We’re piloting a handful of AI use cases in our ALM environment—mostly around automated change impact assessments and requirement classification—and ran straight into a regulatory puzzle. Our legal team is pushing back hard on data retention. GDPR says we need to delete personal data as soon as the processing purpose ends, but the EU AI Act requires us to keep technical documentation and training data information for up to 10 years for high-risk systems. Some of our training datasets include names and email addresses from change requests and approval workflows.
We tried just deleting everything after training, but then our auditors said we’d have no way to defend the model’s behavior if a regulator or customer ever asked. We tried keeping everything for 10 years, and our DPO said that’s a clear GDPR violation and we’d be exposed if anyone exercised their right to erasure.
Has anyone worked through this? How are you structuring data governance and audit trails so you can satisfy both the deletion requirement and the retention requirement without ending up in a compliance hole?
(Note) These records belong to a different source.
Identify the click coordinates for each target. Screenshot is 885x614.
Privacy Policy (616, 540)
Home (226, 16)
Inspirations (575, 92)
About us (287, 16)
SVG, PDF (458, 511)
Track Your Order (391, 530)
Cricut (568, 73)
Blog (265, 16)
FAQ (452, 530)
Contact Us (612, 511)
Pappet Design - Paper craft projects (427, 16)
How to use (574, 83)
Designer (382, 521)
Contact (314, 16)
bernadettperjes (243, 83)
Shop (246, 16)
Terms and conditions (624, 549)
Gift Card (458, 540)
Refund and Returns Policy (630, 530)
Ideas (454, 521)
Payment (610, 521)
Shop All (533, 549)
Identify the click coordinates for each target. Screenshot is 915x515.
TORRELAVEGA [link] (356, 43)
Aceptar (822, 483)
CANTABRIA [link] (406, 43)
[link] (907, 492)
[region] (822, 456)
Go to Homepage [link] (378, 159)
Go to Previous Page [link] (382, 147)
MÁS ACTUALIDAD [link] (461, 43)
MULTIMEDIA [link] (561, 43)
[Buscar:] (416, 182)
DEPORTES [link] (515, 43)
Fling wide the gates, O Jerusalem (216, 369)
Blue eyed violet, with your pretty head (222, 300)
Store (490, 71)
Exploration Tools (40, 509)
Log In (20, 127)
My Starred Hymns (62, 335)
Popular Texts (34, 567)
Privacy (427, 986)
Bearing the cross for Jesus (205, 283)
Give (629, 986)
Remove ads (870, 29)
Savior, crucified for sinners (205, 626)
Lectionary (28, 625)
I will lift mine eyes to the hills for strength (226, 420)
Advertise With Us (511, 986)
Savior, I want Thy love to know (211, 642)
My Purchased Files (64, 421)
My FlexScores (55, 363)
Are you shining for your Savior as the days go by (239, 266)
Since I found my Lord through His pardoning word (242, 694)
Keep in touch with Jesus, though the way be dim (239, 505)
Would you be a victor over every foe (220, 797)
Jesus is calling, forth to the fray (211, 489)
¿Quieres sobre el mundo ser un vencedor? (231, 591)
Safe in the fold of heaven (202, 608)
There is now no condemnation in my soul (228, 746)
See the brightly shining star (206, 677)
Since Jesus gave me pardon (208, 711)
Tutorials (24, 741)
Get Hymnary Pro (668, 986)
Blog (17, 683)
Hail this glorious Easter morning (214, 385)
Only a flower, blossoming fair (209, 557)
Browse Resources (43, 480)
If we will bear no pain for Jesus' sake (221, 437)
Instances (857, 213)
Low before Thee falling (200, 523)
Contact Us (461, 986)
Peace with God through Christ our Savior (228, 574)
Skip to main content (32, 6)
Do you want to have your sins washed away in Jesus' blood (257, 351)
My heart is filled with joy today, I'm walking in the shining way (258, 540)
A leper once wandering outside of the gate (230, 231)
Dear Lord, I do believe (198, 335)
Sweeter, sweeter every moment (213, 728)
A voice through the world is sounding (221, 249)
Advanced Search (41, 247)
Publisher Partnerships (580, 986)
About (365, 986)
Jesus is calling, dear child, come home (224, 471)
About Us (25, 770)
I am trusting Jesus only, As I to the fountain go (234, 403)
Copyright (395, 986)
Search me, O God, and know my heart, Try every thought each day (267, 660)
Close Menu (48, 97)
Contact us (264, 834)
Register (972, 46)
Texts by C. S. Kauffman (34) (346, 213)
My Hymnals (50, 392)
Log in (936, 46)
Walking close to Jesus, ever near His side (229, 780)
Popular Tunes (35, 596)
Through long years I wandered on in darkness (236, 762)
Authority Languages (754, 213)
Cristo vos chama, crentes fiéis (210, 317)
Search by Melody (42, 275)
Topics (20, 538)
We hit the exact same wall last year. The solution that worked for us is architectural separation. You keep raw personal data only as long as absolutely necessary—typically just during training. Once that’s done, you apply irreversible anonymization techniques before you delete the originals. The anonymized datasets can be retained for the full 10-year period because they’re no longer personal data under GDPR. Your audit trail and technical documentation should reference the anonymized data and aggregated statistics, not the raw personal records. We use tokenization and differential privacy to ensure the anonymization is truly irreversible. Our external auditors accepted this approach after we walked them through the architecture and showed them we could still reconstruct model behavior without exposing individual identities.
Just to add—your documentation and metadata layer is critical here. We maintain separate stores: one for personal data with strict deletion schedules, one for anonymized archives, and one for technical records and audit logs. The audit logs capture who approved what, what data quality checks passed, and what model version was used, but they don’t contain personally identifiable information. When auditors come in, they get full traceability without us handing over names and email addresses.
From an audit perspective, the key is being able to show that your anonymization was done correctly and that you documented the lineage. We ask for evidence that the anonymized dataset was derived from the original using a validated method, that the original was deleted on schedule, and that the anonymized version can still support model validation and bias testing. If you can demonstrate that, most auditors will accept it.